All’indomani della dichiarazione della cessazione dello stato di emergenza e con la soppressione della struttura del commissariato presieduto da Giuseppe Grimaldi, Schialrdi ha scritto all’Anac  – Autorità nazionale anticorruzione –  evidenziando il proprio subentro nel completamento degli interventi avviati nella gestione emergenziale, rappresentando anche la volontà di ristorare i soggetti attuatori degli importi a copertura delle somme urgenze, laddove le irregolarità evidenziate dal Commissario delegato riguardino soltanto ritardi formali nel rispetto di alcune tempistiche previste in leggi e regolamenti in materia di appalti di somma urgenza ma non il possesso dei requisiti di legge da parte degli operatori economici esecutori. L’Ufficio Vigilanza Lavori Pubblici dell’Autorità fino a qualche giorno fa presieduta da Raffaele Cantone, nel prendere atto della possibilità di dare comunque seguito alle previste liquidazioni dei lavori di somma urgenza in considerazione delle positive risultanze degli accertamenti postumi in ordine ai requisiti generali degli operatori economici, in un’ottica deflattiva di eventuali contenzioni giudiziari, anche nel prendere atto di quanto rappresentato, segnalava la necessità di una maggiore sensibilizzazione degli Enti comunali attuatori ad una corretta applicazione delle procedure d’urgenza e negoziate.
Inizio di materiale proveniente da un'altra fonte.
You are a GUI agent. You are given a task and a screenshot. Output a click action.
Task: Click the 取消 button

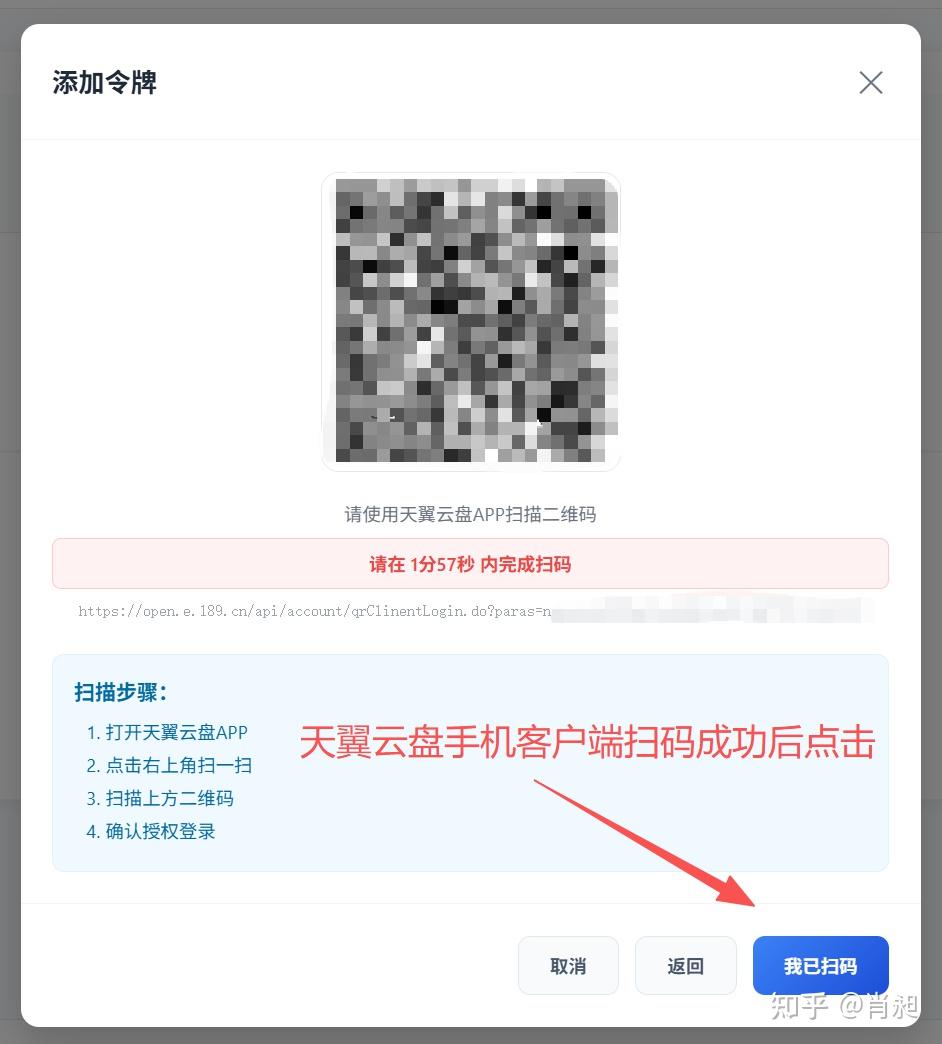click(568, 965)
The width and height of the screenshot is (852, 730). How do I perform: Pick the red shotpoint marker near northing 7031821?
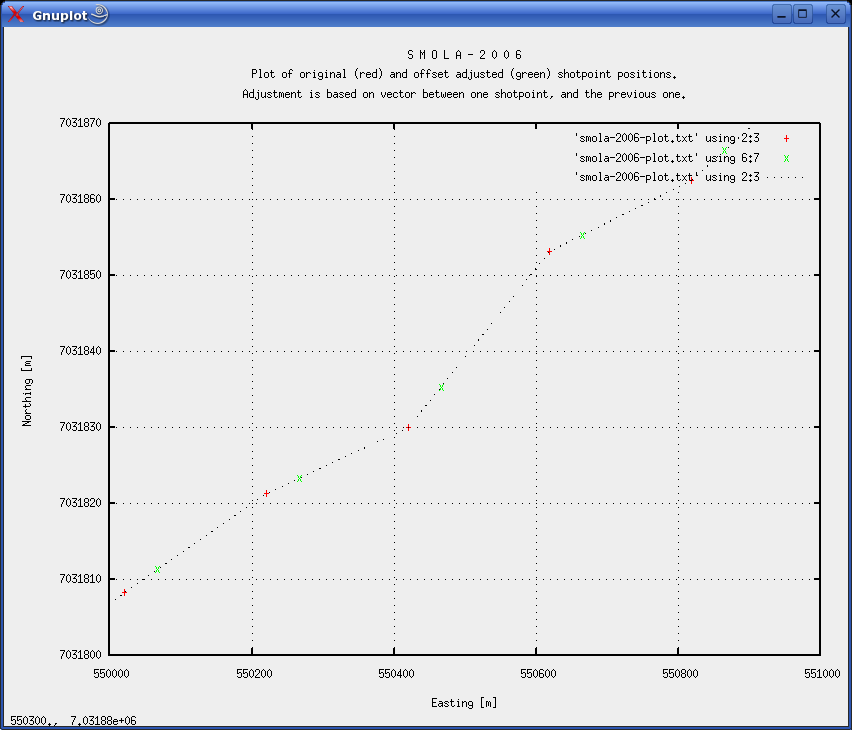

L’autorità, in ogni caso, ha autorizzato il Commissariato straordinario Schilardi a mettere in pagamento i lavori autorizzati dalla precedente struttura commissariale e mai pagati. “L’importante è andare avanti ed aver sbloccato questi lavori. A me solo questo interessa”, ribadisce Schilardi. “Adesso, però, i Comuni devono continuare a lavorare sollecitamente”, avverte. “In particolare Casamicciola che grazie a questi pagamenti deve provvedere in tempi brevi a ridurre la zona rossa in prossimità in piazza Maio. La viabilità della zona dopo due anni deve tornare alla normalità”, chiosa Schilardi che ha già programmato un incontro con i sindaci di Casamicciola, Lacco Ameno e Forio per programmare la ricostruzione cosiddetta ‘pesante’. “Al momento – ci conferma – il provvedimento è in Regione Campania per ottenere l’ok. Alla vigilia dei due anni dal sisma ne parleremo sull’isola con i sindaci del cratere”. “Alla luce dei risultati degli studi sulla microzonazione – conclude – il prossimo step è proprio quello di programmare la ricostruzione pesante”. “Noi siamo pronti”, assicura.